Prompt: Collect each line of the listing below that contains the string "dimensions".

Raw records:
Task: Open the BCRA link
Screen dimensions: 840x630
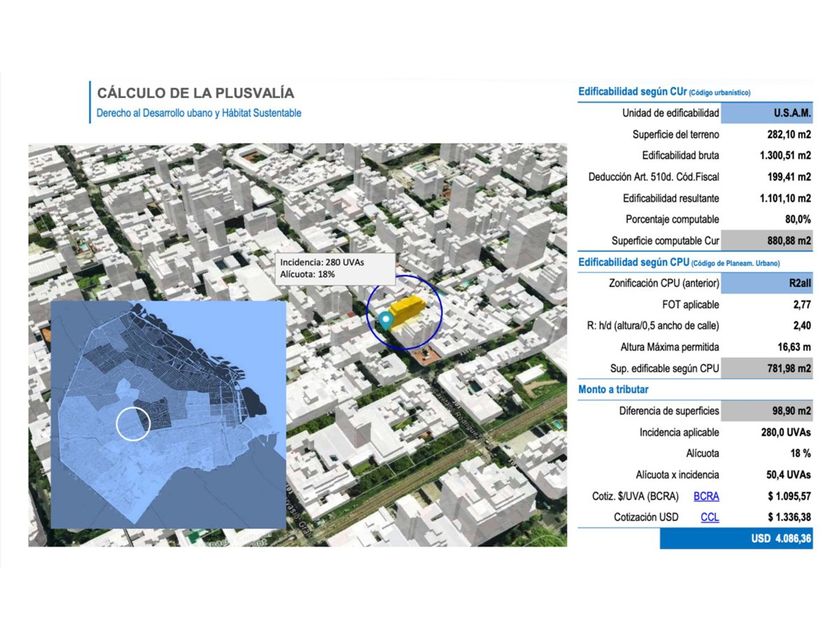Action: 706,496
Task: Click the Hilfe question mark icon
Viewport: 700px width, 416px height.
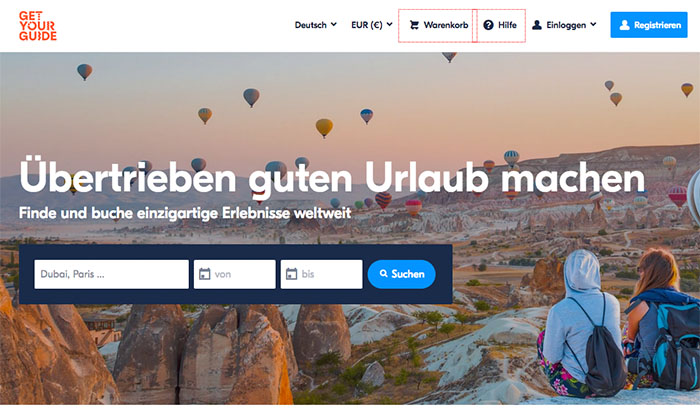Action: (x=488, y=25)
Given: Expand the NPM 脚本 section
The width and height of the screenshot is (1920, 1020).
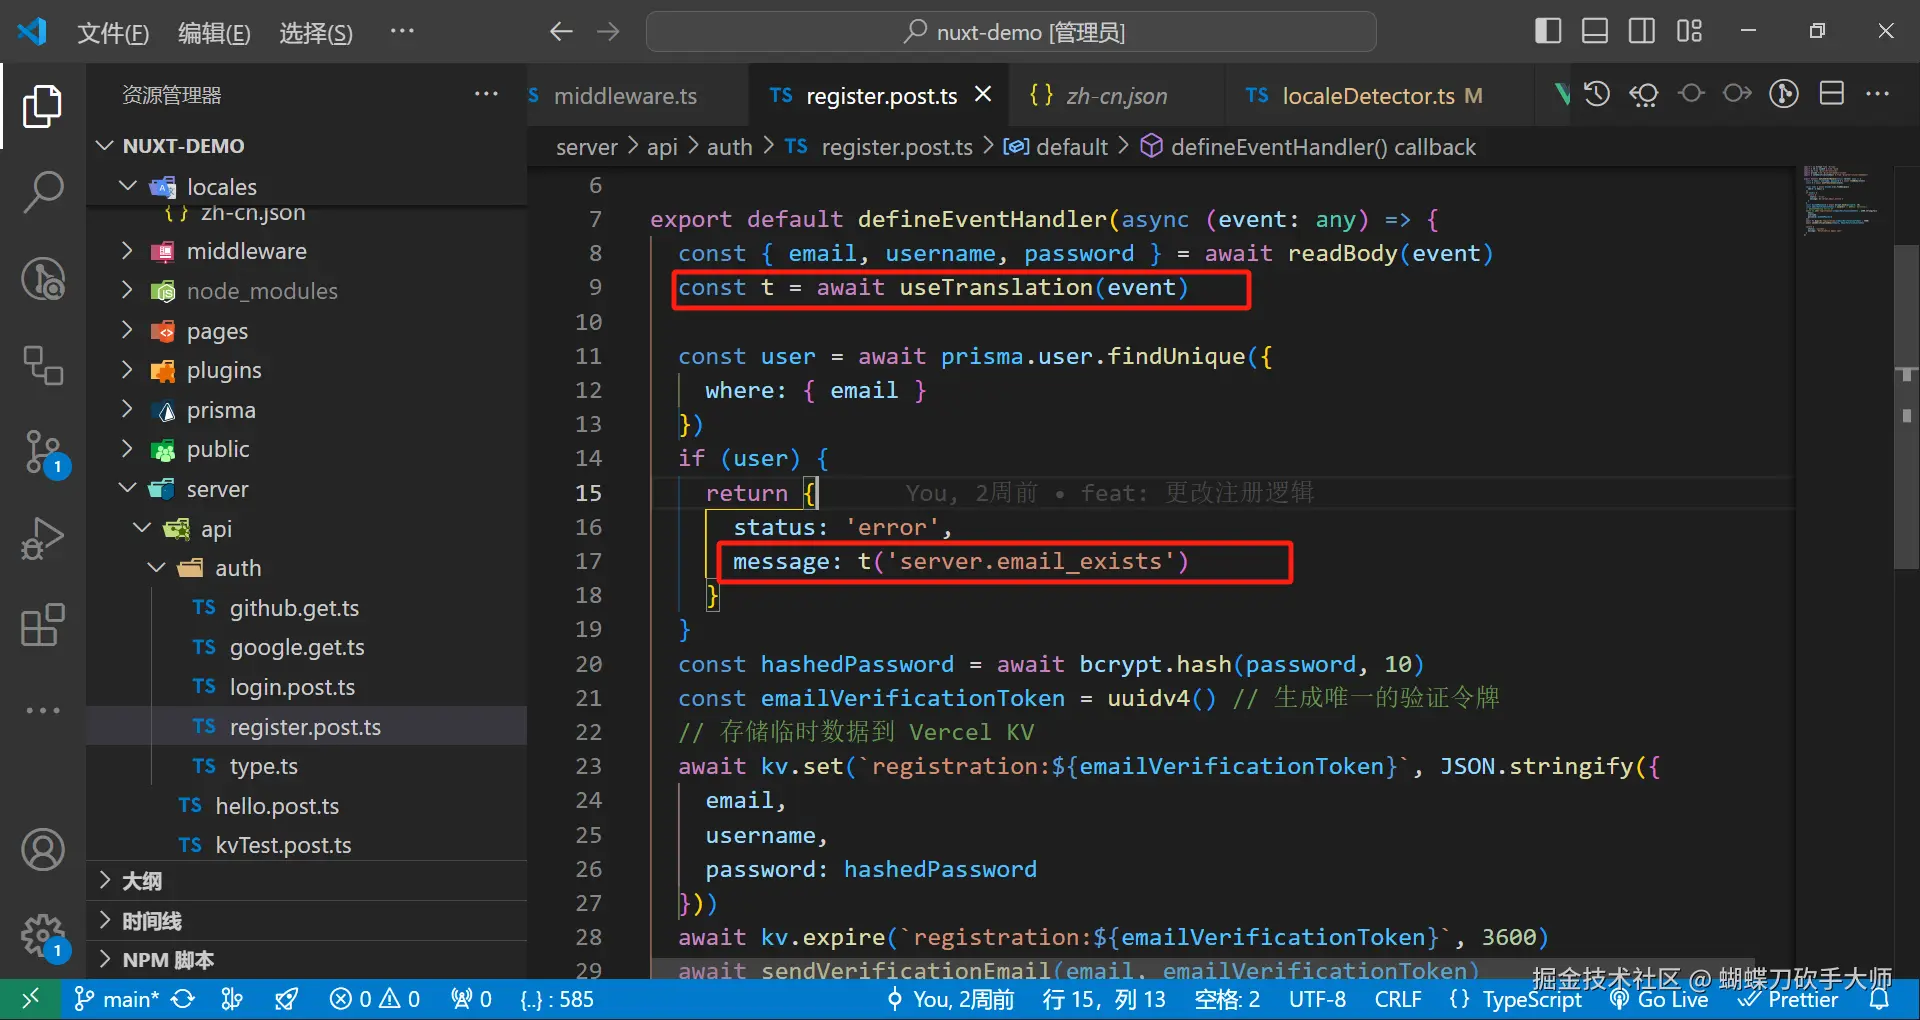Looking at the screenshot, I should (x=168, y=960).
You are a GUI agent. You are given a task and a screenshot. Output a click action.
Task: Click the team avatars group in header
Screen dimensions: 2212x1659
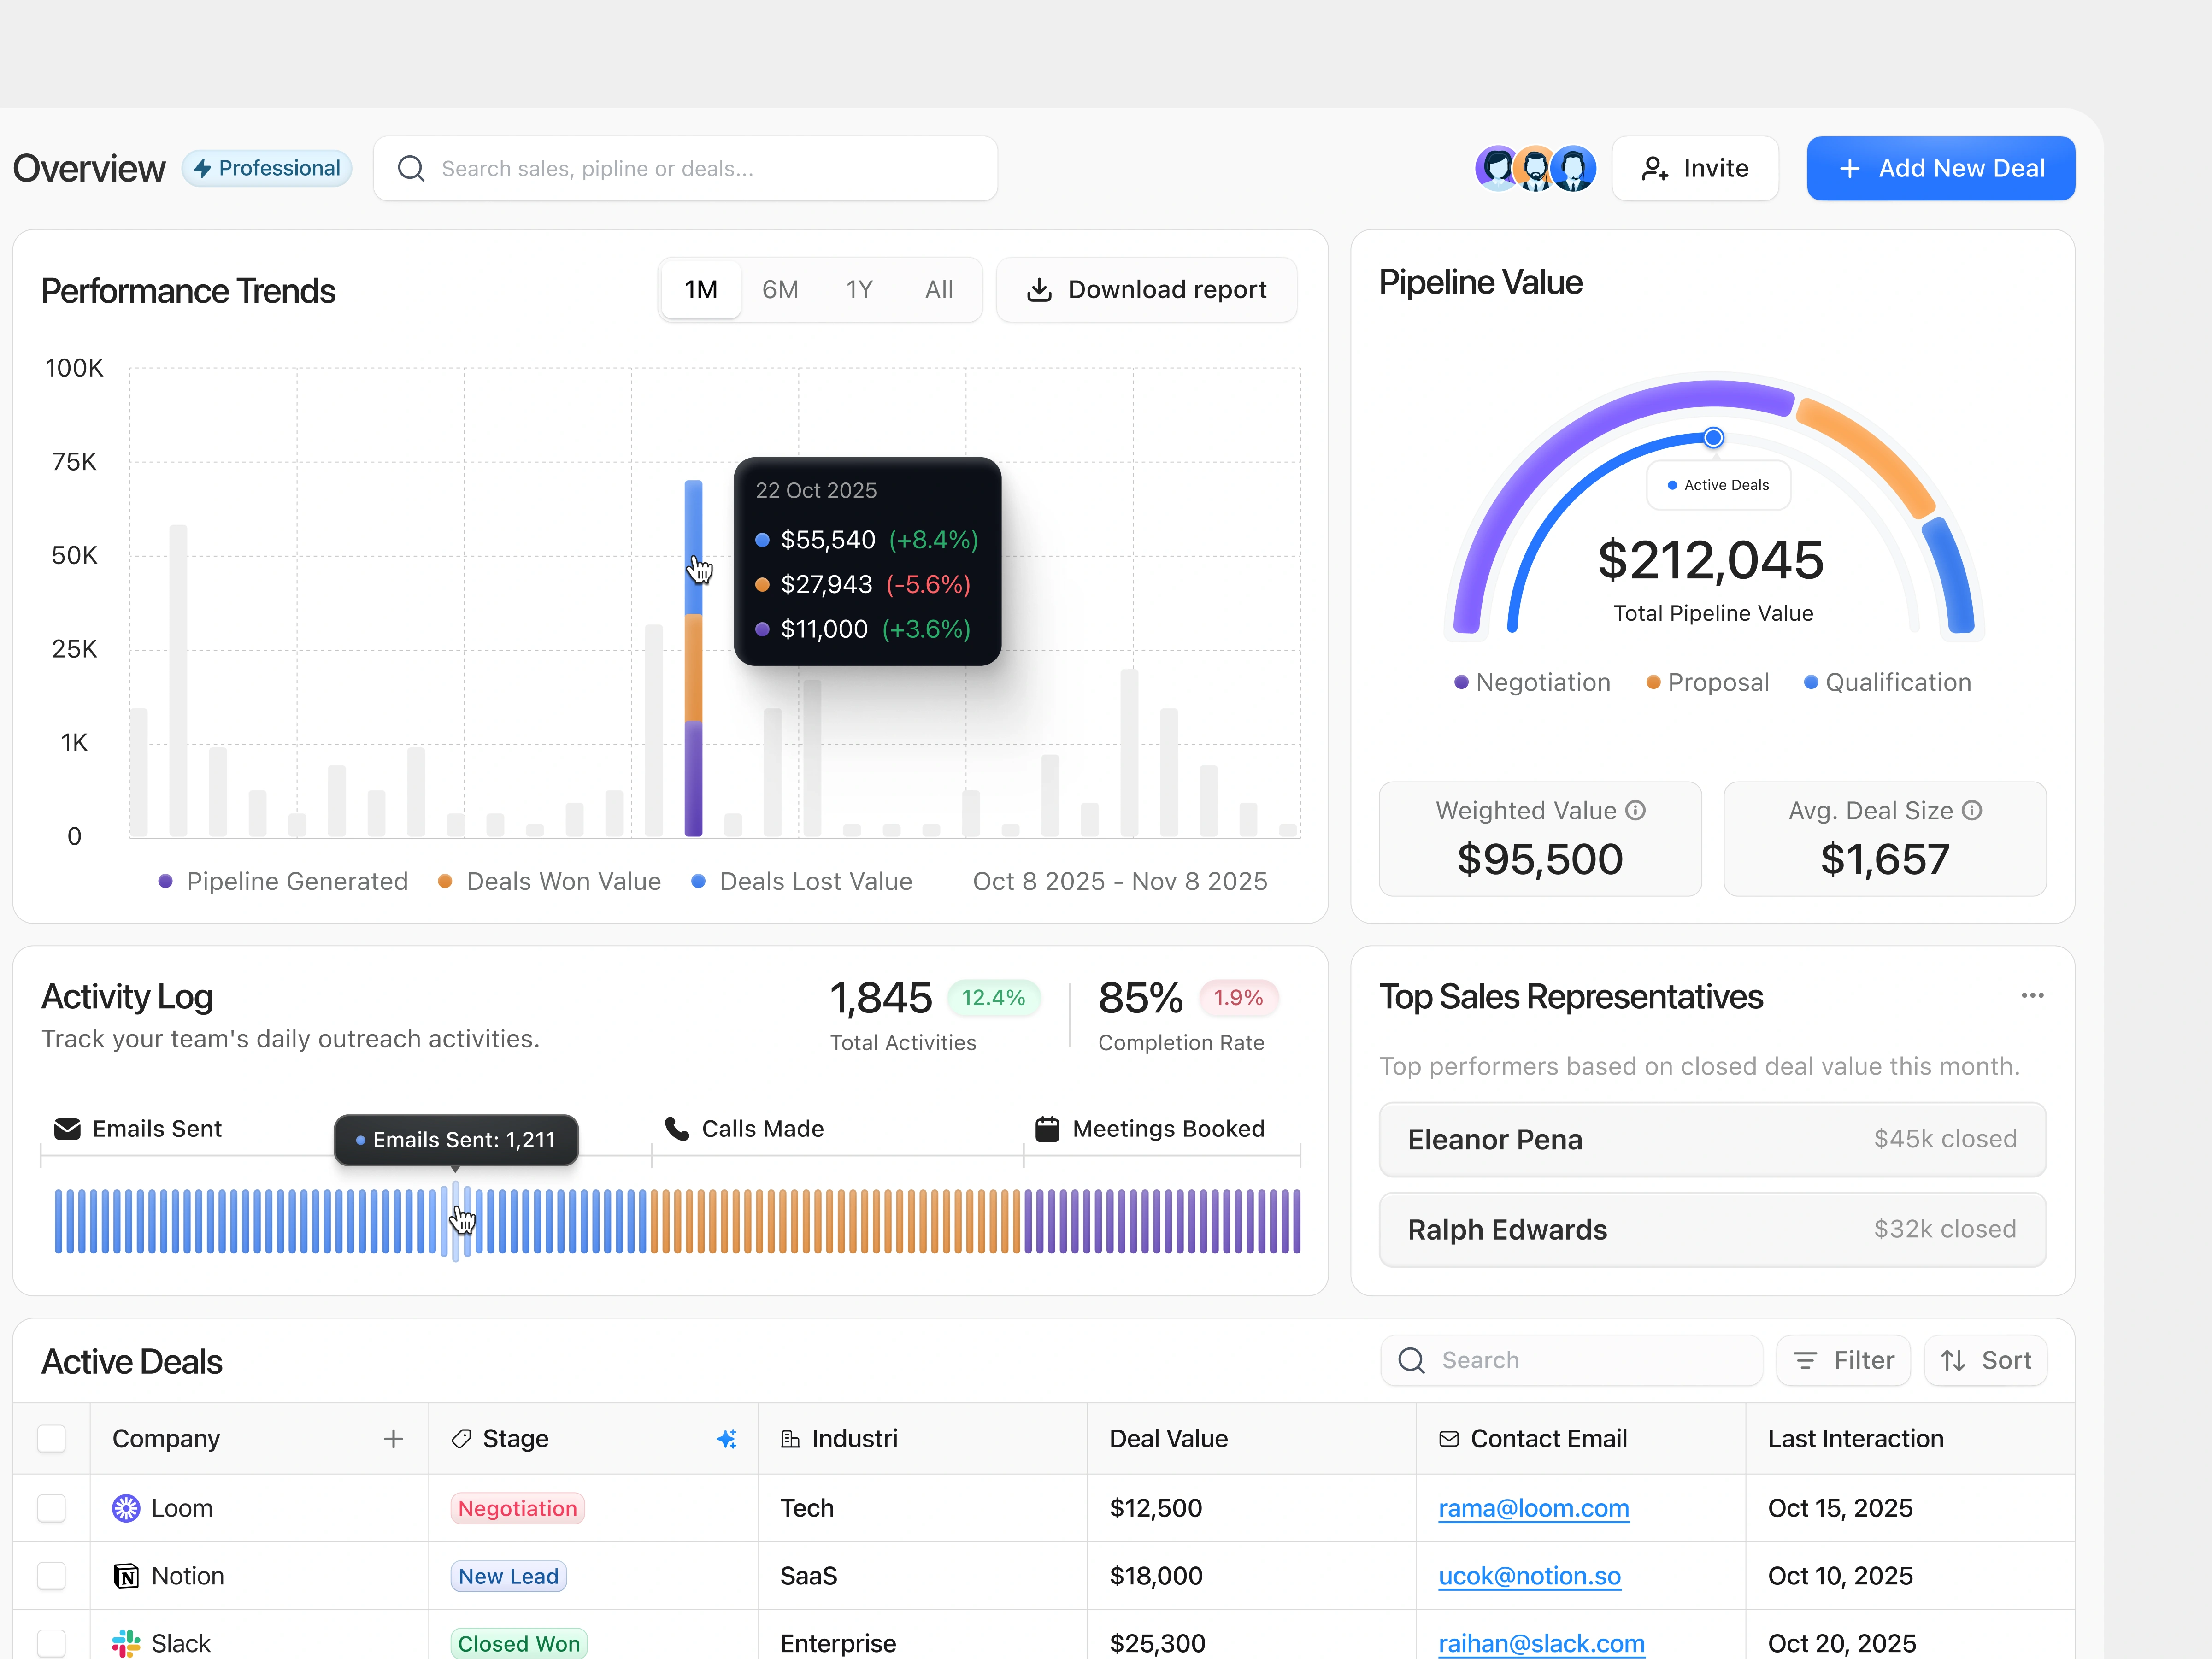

Expected answer:
Screen dimensions: 840x630
Screen dimensions: 2212x1659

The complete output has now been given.